- [INPUT MATERIAL]
□ □ □ □ □ □ □
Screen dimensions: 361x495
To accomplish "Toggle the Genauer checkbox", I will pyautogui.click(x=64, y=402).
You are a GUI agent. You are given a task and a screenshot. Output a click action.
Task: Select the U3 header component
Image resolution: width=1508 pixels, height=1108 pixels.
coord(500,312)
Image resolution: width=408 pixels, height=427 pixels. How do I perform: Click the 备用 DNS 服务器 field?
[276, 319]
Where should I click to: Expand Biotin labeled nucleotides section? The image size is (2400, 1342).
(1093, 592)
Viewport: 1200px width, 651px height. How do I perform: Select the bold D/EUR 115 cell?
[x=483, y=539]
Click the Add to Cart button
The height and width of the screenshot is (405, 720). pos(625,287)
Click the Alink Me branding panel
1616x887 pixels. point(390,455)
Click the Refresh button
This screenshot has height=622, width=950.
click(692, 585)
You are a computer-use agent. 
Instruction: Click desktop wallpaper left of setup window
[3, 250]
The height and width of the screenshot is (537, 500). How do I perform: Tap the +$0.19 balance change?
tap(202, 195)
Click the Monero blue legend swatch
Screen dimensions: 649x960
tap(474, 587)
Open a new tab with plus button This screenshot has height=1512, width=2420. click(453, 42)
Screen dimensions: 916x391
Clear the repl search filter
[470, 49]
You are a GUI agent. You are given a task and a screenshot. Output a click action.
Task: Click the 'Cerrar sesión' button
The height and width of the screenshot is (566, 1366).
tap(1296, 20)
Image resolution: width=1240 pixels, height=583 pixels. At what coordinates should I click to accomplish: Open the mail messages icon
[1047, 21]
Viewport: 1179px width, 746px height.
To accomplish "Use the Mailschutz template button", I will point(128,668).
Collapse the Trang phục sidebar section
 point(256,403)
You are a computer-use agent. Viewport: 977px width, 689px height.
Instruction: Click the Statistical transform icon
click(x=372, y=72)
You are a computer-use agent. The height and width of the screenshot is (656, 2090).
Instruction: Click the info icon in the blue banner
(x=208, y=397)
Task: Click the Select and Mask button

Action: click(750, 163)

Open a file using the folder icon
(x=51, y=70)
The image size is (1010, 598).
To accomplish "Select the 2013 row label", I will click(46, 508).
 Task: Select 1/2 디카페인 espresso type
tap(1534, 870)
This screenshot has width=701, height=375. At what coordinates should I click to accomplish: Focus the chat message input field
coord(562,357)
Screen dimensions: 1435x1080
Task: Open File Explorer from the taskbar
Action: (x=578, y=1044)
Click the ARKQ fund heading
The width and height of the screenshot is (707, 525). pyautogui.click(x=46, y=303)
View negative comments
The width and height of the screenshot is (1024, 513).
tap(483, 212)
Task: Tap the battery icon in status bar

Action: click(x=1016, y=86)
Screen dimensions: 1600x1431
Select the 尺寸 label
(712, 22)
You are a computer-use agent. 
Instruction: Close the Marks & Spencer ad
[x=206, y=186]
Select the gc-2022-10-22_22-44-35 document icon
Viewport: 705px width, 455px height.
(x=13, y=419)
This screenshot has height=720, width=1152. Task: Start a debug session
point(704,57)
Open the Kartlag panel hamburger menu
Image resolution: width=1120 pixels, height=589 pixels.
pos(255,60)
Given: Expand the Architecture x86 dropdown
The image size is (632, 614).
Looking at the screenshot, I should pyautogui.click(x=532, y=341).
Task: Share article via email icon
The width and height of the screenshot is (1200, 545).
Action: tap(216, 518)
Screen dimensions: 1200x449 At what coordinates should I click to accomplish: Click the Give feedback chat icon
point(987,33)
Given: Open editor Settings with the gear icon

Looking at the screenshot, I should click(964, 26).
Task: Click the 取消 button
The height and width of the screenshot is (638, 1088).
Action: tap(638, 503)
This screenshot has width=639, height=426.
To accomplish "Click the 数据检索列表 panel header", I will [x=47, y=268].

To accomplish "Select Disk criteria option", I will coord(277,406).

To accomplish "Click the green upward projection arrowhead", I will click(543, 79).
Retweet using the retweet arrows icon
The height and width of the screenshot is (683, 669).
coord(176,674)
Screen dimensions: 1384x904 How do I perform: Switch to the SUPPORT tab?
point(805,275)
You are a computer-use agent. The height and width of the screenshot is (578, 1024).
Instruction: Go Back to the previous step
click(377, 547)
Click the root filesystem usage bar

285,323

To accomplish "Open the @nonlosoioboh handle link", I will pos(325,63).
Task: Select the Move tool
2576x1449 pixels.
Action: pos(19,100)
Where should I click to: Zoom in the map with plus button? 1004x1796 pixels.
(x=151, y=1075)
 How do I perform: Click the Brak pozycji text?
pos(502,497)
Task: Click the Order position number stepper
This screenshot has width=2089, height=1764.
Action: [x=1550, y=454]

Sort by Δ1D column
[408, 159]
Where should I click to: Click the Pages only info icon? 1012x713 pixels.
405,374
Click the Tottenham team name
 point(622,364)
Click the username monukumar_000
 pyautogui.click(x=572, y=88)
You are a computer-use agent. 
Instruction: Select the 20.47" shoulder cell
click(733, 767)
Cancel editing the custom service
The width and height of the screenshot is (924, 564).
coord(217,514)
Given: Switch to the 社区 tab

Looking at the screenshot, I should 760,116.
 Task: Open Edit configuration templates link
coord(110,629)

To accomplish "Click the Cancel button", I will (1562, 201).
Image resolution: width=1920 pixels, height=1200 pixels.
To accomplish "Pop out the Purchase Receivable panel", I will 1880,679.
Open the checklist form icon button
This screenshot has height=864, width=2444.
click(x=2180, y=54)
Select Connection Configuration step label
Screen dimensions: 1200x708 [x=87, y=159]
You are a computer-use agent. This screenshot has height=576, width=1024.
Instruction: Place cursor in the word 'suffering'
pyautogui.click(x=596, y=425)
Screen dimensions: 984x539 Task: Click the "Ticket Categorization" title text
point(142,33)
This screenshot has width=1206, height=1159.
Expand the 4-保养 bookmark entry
□ □ □ □ □ □ □
- [YOUR INSTRUCTIONS]
Give every line of the listing above as a JSON list of strings, one string per line, leaving out blank lines.

- [RESULT OF THIS EXERCISE]
[
  "Screen dimensions: 361x495",
  "To accomplish \"Toggle the Genauer checkbox\", I will pyautogui.click(x=64, y=402).",
  "You are a GUI agent. You are given a task and a screenshot. Output a click action.",
  "Task: Select the U3 header component",
  "Image resolution: width=1508 pixels, height=1108 pixels.",
  "coord(500,312)",
  "Image resolution: width=408 pixels, height=427 pixels. How do I perform: Click the 备用 DNS 服务器 field?",
  "[276, 319]",
  "Where should I click to: Expand Biotin labeled nucleotides section? The image size is (2400, 1342).",
  "(1093, 592)",
  "Viewport: 1200px width, 651px height. How do I perform: Select the bold D/EUR 115 cell?",
  "[x=483, y=539]",
  "Click the Add to Cart button",
  "The height and width of the screenshot is (405, 720). pos(625,287)",
  "Click the Alink Me branding panel",
  "1616x887 pixels. point(390,455)",
  "Click the Refresh button",
  "This screenshot has height=622, width=950.",
  "click(692, 585)",
  "You are a computer-use agent. ",
  "Instruction: Click desktop wallpaper left of setup window",
  "[3, 250]",
  "The height and width of the screenshot is (537, 500). How do I perform: Tap the +$0.19 balance change?",
  "tap(202, 195)",
  "Click the Monero blue legend swatch",
  "Screen dimensions: 649x960",
  "tap(474, 587)",
  "Open a new tab with plus button This screenshot has height=1512, width=2420. click(453, 42)",
  "Screen dimensions: 916x391",
  "Clear the repl search filter",
  "[470, 49]",
  "You are a GUI agent. You are given a task and a screenshot. Output a click action.",
  "Task: Click the 'Cerrar sesión' button",
  "The height and width of the screenshot is (566, 1366).",
  "tap(1296, 20)",
  "Image resolution: width=1240 pixels, height=583 pixels. At what coordinates should I click to accomplish: Open the mail messages icon",
  "[1047, 21]",
  "Viewport: 1179px width, 746px height.",
  "To accomplish \"Use the Mailschutz template button\", I will point(128,668).",
  "Collapse the Trang phục sidebar section",
  " point(256,403)",
  "You are a computer-use agent. Viewport: 977px width, 689px height.",
  "Instruction: Click the Statistical transform icon",
  "click(x=372, y=72)",
  "You are a computer-use agent. The height and width of the screenshot is (656, 2090).",
  "Instruction: Click the info icon in the blue banner",
  "(x=208, y=397)",
  "Task: Click the Select and Mask button",
  "Action: click(750, 163)",
  "Open a file using the folder icon",
  "(x=51, y=70)",
  "The image size is (1010, 598).",
  "To accomplish \"Select the 2013 row label\", I will click(46, 508).",
  " Task: Select 1/2 디카페인 espresso type",
  "tap(1534, 870)",
  "This screenshot has width=701, height=375. At what coordinates should I click to accomplish: Focus the chat message input field",
  "coord(562,357)",
  "Screen dimensions: 1435x1080",
  "Task: Open File Explorer from the taskbar",
  "Action: (x=578, y=1044)",
  "Click the ARKQ fund heading",
  "The width and height of the screenshot is (707, 525). pyautogui.click(x=46, y=303)",
  "View negative comments",
  "The width and height of the screenshot is (1024, 513).",
  "tap(483, 212)",
  "Task: Tap the battery icon in status bar",
  "Action: click(x=1016, y=86)",
  "Screen dimensions: 1600x1431",
  "Select the 尺寸 label",
  "(712, 22)",
  "You are a computer-use agent. ",
  "Instruction: Close the Marks & Spencer ad",
  "[x=206, y=186]",
  "Select the gc-2022-10-22_22-44-35 document icon",
  "Viewport: 705px width, 455px height.",
  "(x=13, y=419)",
  "This screenshot has height=720, width=1152. Task: Start a debug session",
  "point(704,57)",
  "Open the Kartlag panel hamburger menu",
  "Image resolution: width=1120 pixels, height=589 pixels.",
  "pos(255,60)",
  "Given: Expand the Architecture x86 dropdown",
  "The image size is (632, 614).",
  "Looking at the screenshot, I should pyautogui.click(x=532, y=341).",
  "Task: Share article via email icon",
  "The width and height of the screenshot is (1200, 545).",
  "Action: tap(216, 518)",
  "Screen dimensions: 1200x449 At what coordinates should I click to accomplish: Click the Give feedback chat icon",
  "point(987,33)",
  "Given: Open editor Settings with the gear icon",
  "Looking at the screenshot, I should click(964, 26).",
  "Task: Click the 取消 button",
  "The height and width of the screenshot is (638, 1088).",
  "Action: tap(638, 503)",
  "This screenshot has width=639, height=426.",
  "To accomplish \"Click the 数据检索列表 panel header\", I will [x=47, y=268].",
  "To accomplish \"Select Disk criteria option\", I will coord(277,406).",
  "To accomplish \"Click the green upward projection arrowhead\", I will click(543, 79).",
  "Retweet using the retweet arrows icon",
  "The height and width of the screenshot is (683, 669).",
  "coord(176,674)",
  "Screen dimensions: 1384x904 How do I perform: Switch to the SUPPORT tab?",
  "point(805,275)",
  "You are a computer-use agent. The height and width of the screenshot is (578, 1024).",
  "Instruction: Go Back to the previous step",
  "click(377, 547)",
  "Click the root filesystem usage bar",
  "285,323",
  "To accomplish \"Open the @nonlosoioboh handle link\", I will pos(325,63).",
  "Task: Select the Move tool",
  "2576x1449 pixels.",
  "Action: pos(19,100)",
  "Where should I click to: Zoom in the map with plus button? 1004x1796 pixels.",
  "(x=151, y=1075)",
  " How do I perform: Click the Brak pozycji text?",
  "pos(502,497)",
  "Task: Click the Order position number stepper",
  "This screenshot has width=2089, height=1764.",
  "Action: [x=1550, y=454]",
  "Sort by Δ1D column",
  "[408, 159]",
  "Where should I click to: Click the Pages only info icon? 1012x713 pixels.",
  "405,374",
  "Click the Tottenham team name",
  " point(622,364)",
  "Click the username monukumar_000",
  " pyautogui.click(x=572, y=88)",
  "You are a computer-use agent. ",
  "Instruction: Select the 20.47\" shoulder cell",
  "click(733, 767)",
  "Cancel editing the custom service",
  "The width and height of the screenshot is (924, 564).",
  "coord(217,514)",
  "Given: Switch to the 社区 tab",
  "Looking at the screenshot, I should 760,116.",
  " Task: Open Edit configuration templates link",
  "coord(110,629)",
  "To accomplish \"Click the Cancel button\", I will (1562, 201).",
  "Image resolution: width=1920 pixels, height=1200 pixels.",
  "To accomplish \"Pop out the Purchase Receivable panel\", I will 1880,679.",
  "Open the checklist form icon button",
  "This screenshot has height=864, width=2444.",
  "click(x=2180, y=54)",
  "Select Connection Configuration step label",
  "Screen dimensions: 1200x708 [x=87, y=159]",
  "You are a computer-use agent. This screenshot has height=576, width=1024.",
  "Instruction: Place cursor in the word 'suffering'",
  "pyautogui.click(x=596, y=425)",
  "Screen dimensions: 984x539 Task: Click the \"Ticket Categorization\" title text",
  "point(142,33)",
  "This screenshot has width=1206, height=1159.",
  "Expand the 4-保养 bookmark entry"
]